Stored dataset items
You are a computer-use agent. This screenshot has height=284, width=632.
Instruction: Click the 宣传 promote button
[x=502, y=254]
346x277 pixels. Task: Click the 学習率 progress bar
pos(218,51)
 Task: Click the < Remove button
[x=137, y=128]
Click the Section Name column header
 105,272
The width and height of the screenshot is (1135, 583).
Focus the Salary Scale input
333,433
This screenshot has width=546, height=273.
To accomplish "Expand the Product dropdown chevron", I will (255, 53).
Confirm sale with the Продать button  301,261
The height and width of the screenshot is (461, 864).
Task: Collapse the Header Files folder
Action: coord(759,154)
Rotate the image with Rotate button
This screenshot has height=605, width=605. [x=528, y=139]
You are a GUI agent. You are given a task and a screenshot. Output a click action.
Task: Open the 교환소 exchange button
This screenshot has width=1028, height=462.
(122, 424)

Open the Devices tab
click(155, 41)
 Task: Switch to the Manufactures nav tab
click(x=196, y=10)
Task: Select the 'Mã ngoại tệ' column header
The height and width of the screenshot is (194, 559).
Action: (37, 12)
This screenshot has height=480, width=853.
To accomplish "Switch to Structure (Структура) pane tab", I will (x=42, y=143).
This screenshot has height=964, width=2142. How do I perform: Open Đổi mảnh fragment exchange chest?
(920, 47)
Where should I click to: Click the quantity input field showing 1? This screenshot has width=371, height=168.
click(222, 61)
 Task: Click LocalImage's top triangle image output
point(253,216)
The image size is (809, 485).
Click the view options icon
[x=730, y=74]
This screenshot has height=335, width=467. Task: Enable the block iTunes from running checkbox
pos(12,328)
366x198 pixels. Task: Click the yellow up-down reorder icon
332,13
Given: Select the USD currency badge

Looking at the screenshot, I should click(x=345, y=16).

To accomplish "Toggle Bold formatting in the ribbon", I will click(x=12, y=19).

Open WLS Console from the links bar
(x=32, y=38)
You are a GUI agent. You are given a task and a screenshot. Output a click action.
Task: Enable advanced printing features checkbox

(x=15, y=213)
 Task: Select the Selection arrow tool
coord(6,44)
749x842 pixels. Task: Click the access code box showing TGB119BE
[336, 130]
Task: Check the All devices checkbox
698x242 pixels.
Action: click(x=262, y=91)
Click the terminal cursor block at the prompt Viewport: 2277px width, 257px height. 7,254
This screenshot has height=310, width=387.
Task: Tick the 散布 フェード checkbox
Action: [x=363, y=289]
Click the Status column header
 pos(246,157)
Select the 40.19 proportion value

# ABOUT THIS TASK:
Check each line of the data for the word "will", then state only how many lines hold it.

# TASK RESULT:
3